§ ENTRIES PROVIDED

-*-*-

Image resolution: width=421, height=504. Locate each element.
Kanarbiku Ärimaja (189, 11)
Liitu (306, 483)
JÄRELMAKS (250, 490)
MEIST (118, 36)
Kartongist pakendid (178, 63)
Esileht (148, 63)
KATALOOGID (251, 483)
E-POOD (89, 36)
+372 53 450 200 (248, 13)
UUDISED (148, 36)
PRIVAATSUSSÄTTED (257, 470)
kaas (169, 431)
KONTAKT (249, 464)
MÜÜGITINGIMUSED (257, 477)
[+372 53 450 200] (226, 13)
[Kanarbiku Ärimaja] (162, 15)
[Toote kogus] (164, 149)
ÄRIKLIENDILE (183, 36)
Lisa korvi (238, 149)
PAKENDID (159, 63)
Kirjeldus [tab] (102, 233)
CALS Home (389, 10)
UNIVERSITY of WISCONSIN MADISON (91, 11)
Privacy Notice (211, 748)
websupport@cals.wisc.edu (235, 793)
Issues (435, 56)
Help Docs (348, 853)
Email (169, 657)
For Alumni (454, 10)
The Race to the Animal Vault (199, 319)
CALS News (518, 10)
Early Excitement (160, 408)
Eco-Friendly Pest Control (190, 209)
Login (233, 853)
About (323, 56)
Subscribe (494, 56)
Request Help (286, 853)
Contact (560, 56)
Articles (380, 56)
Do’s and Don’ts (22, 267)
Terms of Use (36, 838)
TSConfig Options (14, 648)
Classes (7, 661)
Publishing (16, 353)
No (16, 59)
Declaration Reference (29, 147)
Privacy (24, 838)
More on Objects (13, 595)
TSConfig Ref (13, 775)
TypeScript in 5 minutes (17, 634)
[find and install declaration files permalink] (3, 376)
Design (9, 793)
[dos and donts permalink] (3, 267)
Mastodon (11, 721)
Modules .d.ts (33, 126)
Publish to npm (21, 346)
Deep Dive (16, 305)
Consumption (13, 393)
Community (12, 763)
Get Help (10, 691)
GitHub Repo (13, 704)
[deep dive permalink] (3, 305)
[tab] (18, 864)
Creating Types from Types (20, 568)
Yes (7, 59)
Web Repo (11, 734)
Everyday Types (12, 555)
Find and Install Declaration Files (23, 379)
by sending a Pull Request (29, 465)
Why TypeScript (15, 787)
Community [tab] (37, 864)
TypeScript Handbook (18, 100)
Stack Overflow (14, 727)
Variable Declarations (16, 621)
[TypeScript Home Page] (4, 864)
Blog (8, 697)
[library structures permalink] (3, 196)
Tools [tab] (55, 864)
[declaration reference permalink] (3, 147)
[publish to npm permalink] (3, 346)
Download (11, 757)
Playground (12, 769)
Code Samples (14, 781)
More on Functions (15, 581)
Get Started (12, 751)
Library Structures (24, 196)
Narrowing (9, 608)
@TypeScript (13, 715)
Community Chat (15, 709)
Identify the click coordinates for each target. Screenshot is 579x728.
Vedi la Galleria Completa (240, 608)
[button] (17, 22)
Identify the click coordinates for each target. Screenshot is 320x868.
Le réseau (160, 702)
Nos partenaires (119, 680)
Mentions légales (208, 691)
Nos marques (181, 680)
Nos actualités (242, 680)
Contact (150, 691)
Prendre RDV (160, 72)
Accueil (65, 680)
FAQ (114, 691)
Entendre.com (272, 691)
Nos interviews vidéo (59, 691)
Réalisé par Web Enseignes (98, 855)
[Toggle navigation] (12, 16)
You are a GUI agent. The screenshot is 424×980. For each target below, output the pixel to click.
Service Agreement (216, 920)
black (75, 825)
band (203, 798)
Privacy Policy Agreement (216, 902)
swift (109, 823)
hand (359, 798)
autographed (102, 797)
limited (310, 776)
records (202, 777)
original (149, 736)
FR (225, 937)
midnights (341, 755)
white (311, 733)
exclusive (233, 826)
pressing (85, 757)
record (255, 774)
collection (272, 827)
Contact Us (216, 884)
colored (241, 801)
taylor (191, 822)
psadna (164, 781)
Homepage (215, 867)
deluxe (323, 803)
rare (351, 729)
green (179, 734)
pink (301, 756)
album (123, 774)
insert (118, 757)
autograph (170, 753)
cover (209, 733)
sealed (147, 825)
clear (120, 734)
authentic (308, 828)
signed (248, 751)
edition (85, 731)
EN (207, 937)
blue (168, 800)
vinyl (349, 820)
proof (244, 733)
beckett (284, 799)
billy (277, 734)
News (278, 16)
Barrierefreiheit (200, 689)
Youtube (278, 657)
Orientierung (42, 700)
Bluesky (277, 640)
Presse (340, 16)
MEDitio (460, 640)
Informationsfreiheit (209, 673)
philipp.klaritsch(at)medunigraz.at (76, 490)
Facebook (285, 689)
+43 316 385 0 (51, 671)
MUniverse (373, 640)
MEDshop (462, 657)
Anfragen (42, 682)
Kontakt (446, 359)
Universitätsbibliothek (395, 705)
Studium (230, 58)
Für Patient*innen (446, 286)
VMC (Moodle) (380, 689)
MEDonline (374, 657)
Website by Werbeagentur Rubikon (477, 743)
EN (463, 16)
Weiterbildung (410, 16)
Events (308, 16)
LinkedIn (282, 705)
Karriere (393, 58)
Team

-*-*-

§ WHAT TO WORK ON
Copy out every line of the items, starting with the line that contains "Accueil (65, 680)" and going on through the line that contains "insert (118, 757)", and shift each coordinate by adding 148 to both of its numbers. Keep any line in that span that has no coordinates as it is.

§ TASK ANSWER
Accueil (213, 828)
FAQ (262, 839)
Entendre.com (420, 839)
Nos interviews vidéo (207, 839)
Réalisé par Web Enseignes (246, 1003)
[Toggle navigation] (160, 164)
You are a GUI agent. The screenshot is 424×980. For each target below, output the pixel to click.
Service Agreement (364, 1068)
black (223, 973)
band (351, 946)
Privacy Policy Agreement (364, 1050)
swift (257, 971)
hand (507, 946)
autographed (250, 945)
limited (458, 924)
records (350, 925)
original (297, 884)
FR (373, 1085)
midnights (489, 903)
white (459, 881)
exclusive (381, 974)
pressing (233, 905)
record (403, 922)
collection (420, 975)
Contact Us (364, 1032)
colored (389, 949)
taylor (339, 970)
psadna (312, 929)
Homepage (363, 1015)
deluxe (471, 951)
rare (499, 877)
green (327, 882)
pink (449, 904)
album (271, 922)
insert (266, 905)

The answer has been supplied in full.